– Święta spędzam w Paryżu, choć rodzina jest w Polsce. Wiadomo, że miałem nadzieję, że dojadę do Polski, ale nie chcę ryzykować niczyjego zdrowia, nie chcę nikomu wyrządzić krzywdy swoją głupotą, nie jestem samolubna. Nie będę jechać do kraju, żeby było mi dobrze i przyjemnie. Wolę zachować się odpowiedzialnie. Zostaję w Paryżu. Święta jak święta, trening zrobiony, w niedzielę wolne, zjem coś pysznego. Jak co roku. Normalnie byłabym teraz na kadrze, ale cóż, jest jak jest – mówiła kapitan żeńskiej reprezentacji Polski i bramkarka PSG, Katarzyna Kiedrzynek w Stanie Futbolu. Zapraszam na zapis tekstowy.
***
Jak wygląda sytuacja z żeńską ligą francuską? W piłce męskiej głównie mówi się o obcinaniu wynagrodzeń i mglistej możliwości powrotu do gry w maju.

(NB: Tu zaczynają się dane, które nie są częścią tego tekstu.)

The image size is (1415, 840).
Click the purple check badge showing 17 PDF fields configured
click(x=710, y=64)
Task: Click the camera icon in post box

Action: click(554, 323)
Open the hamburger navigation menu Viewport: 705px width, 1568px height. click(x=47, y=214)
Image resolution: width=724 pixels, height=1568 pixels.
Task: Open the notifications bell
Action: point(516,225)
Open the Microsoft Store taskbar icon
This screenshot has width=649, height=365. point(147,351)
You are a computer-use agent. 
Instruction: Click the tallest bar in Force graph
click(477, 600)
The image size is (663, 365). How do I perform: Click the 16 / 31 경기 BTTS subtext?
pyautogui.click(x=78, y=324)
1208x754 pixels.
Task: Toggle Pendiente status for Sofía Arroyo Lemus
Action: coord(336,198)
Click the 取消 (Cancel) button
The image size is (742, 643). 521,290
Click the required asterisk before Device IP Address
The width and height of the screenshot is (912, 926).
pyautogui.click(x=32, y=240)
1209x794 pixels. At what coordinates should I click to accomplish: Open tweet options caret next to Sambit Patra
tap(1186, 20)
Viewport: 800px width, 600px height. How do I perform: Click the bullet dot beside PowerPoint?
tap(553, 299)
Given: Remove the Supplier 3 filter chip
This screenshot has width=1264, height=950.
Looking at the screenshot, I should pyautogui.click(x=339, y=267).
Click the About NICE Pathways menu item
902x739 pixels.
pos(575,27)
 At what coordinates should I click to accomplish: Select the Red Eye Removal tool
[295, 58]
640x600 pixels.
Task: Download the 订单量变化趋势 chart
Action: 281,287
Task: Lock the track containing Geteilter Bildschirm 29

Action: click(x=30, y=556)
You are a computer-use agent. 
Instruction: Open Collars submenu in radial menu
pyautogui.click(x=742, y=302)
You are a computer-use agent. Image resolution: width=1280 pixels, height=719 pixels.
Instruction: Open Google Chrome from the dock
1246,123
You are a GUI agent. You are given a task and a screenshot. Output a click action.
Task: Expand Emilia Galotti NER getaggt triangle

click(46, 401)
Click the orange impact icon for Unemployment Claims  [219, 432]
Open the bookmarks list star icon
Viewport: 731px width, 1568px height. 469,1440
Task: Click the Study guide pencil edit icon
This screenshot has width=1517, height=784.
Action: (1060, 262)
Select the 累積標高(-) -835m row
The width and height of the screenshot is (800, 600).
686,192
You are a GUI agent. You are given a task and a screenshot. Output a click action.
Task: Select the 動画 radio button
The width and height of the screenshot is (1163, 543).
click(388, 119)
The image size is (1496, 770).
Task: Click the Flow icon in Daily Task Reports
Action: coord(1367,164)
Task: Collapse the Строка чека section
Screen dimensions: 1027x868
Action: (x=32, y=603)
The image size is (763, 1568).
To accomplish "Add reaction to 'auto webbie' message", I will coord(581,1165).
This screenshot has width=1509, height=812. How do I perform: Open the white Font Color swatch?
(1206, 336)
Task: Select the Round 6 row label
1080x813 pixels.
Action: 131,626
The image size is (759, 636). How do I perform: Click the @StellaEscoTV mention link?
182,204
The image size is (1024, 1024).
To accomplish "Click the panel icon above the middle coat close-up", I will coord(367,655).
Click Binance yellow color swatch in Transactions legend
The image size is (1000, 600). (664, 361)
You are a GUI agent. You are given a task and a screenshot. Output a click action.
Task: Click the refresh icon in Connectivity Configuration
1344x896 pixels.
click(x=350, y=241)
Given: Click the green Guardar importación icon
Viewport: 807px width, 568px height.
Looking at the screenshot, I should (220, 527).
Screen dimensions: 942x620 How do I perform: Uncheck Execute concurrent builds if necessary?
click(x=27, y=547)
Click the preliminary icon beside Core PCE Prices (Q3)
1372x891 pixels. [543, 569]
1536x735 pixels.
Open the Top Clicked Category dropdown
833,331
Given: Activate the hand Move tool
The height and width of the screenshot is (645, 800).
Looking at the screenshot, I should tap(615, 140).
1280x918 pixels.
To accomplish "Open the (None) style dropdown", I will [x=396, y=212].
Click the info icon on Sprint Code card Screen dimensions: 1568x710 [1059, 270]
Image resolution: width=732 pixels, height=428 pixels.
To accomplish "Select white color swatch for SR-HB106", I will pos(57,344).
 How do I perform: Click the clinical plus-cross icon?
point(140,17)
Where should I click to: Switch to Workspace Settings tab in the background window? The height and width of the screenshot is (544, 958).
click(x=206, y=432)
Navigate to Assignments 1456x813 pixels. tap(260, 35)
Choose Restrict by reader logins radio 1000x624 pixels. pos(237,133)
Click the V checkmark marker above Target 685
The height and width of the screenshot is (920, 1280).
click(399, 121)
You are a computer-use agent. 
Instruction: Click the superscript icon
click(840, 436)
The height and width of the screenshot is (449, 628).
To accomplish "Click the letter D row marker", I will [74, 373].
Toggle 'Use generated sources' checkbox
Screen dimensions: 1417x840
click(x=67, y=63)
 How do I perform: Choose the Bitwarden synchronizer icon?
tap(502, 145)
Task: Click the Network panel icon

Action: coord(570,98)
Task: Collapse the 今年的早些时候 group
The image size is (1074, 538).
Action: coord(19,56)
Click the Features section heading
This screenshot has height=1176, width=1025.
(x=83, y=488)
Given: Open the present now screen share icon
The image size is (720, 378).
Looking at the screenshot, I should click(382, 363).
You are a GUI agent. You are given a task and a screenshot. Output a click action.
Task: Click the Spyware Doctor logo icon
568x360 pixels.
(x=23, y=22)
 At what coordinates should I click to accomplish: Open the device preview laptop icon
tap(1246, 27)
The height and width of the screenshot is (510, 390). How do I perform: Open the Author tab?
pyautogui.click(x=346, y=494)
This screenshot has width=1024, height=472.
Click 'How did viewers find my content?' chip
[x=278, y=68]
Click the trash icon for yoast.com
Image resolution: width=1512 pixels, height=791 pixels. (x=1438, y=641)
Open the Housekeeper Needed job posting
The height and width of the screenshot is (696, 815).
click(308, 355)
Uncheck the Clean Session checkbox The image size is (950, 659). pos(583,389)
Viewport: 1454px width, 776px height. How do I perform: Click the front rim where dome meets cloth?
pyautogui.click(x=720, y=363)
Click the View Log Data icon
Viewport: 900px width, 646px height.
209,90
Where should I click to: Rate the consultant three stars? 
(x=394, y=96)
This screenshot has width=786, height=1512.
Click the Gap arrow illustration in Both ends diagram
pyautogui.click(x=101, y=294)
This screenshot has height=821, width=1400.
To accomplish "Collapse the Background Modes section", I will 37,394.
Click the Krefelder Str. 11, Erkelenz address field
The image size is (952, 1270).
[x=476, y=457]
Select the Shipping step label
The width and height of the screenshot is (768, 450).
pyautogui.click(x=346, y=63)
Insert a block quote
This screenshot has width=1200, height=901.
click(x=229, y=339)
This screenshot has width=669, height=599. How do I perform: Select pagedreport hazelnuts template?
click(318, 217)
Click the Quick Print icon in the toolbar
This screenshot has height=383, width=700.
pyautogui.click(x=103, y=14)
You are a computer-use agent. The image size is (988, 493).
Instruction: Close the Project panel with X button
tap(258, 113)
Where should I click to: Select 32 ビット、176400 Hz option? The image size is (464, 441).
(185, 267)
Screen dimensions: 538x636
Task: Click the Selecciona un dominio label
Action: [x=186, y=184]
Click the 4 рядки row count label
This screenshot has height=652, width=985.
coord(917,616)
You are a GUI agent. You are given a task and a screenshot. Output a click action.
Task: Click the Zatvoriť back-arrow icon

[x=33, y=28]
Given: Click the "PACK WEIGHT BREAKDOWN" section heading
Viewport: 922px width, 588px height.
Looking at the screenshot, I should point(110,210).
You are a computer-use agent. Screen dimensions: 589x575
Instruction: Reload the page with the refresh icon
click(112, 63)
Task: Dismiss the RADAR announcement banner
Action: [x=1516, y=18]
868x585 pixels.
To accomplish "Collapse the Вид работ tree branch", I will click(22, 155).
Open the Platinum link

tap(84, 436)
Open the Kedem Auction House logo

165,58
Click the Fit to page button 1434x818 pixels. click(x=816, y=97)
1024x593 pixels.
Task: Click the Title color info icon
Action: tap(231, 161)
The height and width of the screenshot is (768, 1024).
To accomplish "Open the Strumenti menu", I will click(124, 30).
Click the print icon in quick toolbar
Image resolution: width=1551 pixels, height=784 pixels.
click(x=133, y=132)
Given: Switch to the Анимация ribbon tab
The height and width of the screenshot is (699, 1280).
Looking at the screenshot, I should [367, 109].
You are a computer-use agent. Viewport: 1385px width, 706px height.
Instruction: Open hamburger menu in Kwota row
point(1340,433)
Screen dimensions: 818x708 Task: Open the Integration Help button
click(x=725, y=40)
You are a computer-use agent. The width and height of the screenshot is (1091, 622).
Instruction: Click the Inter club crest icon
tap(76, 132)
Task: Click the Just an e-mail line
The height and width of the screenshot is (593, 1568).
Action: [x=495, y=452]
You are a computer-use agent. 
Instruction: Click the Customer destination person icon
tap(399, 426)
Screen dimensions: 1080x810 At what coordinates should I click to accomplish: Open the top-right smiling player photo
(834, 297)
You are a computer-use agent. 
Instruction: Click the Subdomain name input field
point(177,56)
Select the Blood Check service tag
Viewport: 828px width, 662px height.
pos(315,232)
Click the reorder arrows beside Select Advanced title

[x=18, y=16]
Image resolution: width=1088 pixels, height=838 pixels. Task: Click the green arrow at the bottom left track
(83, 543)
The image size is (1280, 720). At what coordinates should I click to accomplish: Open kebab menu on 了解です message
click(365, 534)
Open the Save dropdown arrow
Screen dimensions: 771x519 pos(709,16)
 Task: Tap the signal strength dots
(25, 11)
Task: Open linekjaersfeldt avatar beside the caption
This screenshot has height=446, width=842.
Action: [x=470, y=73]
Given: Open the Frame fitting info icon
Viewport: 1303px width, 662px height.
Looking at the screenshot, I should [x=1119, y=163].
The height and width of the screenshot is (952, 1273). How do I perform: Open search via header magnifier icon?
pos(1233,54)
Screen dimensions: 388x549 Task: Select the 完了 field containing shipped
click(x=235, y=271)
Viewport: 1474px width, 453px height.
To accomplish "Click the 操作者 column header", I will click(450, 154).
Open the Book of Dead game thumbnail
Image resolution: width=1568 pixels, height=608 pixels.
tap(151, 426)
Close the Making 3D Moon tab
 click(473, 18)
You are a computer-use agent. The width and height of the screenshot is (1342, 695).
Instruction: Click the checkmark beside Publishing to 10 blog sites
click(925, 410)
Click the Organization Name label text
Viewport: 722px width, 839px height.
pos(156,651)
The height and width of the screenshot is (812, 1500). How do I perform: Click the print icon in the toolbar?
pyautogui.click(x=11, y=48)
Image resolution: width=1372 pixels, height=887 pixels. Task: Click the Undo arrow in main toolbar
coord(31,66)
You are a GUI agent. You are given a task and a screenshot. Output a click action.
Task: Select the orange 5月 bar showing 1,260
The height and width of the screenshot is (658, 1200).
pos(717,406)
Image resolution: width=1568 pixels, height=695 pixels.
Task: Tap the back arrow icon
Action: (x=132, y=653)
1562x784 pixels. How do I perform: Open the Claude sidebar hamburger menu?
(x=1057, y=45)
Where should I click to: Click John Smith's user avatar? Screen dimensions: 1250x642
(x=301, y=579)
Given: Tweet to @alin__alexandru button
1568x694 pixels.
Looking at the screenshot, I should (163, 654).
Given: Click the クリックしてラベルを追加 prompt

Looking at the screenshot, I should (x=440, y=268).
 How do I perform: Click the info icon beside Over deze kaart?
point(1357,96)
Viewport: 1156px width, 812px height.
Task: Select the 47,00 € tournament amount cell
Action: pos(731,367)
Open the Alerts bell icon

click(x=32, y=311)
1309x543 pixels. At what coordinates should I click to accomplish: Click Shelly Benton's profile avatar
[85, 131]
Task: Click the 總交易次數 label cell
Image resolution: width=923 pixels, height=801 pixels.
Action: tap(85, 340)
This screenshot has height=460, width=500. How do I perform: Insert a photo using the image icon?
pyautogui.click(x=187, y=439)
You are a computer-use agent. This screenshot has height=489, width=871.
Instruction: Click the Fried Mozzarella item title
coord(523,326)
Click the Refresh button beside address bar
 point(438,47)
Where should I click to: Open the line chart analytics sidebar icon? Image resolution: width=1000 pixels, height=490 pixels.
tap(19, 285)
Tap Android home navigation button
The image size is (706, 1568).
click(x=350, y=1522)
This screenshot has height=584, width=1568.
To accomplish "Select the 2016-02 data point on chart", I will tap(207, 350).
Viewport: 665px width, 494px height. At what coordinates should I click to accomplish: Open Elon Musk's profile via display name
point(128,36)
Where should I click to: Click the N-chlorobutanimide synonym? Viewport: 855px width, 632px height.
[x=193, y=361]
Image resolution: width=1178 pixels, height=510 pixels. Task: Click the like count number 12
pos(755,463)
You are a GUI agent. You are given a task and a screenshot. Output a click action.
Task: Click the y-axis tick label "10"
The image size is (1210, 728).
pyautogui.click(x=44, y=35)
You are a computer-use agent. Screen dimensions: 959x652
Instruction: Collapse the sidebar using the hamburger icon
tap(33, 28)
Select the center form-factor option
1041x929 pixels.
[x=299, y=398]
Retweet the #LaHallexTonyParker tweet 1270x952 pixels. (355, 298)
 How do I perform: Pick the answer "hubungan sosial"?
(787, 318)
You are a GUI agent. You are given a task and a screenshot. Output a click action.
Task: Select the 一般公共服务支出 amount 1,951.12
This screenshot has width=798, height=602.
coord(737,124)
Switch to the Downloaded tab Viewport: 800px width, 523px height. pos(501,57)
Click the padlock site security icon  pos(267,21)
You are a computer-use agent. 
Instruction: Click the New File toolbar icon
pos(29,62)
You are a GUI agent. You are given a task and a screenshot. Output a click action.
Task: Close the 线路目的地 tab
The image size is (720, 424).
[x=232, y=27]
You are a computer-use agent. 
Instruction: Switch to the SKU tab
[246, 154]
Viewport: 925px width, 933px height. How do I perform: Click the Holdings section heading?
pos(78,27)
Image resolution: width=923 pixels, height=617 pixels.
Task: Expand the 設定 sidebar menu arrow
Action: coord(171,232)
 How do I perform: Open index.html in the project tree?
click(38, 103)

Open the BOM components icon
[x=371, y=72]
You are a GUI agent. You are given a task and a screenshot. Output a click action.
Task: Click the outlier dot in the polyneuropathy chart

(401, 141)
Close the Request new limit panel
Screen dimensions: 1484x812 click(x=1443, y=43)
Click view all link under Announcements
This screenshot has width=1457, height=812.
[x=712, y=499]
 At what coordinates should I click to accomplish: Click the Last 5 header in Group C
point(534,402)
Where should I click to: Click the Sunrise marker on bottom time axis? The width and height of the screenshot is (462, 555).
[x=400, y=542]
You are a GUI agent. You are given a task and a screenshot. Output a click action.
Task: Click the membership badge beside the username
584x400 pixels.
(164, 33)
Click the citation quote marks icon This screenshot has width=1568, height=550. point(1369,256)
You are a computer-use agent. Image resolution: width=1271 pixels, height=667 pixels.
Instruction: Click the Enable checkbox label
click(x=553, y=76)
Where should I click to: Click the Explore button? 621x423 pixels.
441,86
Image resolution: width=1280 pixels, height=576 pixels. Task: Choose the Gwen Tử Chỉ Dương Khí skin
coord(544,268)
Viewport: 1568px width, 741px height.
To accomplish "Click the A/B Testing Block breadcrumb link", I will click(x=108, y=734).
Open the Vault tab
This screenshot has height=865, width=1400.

U nas wygląda to bardzo podobnie. Też zabrano nam dużo pieniążków, co dla mnie jest całkowicie normalne i w pełni zrozumiałe. Jesteśmy w sytuacji, w której nie znajdujemy się na co dzień, musimy sobie wszyscy pomagać. Nie jest dla mnie problemem to, że klub zabierze mi parę groszy, a u nas nie są to wielkie pieniądze – serio, nie zarabiamy dużo i nie zabiorą nam dużo. Doskonale to wszystko rozumiem. Natomiast, jeśli chodzi o ligę francuską, to na ten moment nie wiemy kompletnie nic. Prowadzimy drużynowe wideokonferencje z działaczami i trenerami, ale to nic nie wyjaśnia, bo nie widać końca tego kryzysu. Wszystko się przeciąga. Wiadomo, jak wygląda sytuacja we Francji – dużo osób umiera, dużo osób choruje, piłka nożna schodzi na drugi plan, nikt za bardzo nie myśli o powrocie na boisko.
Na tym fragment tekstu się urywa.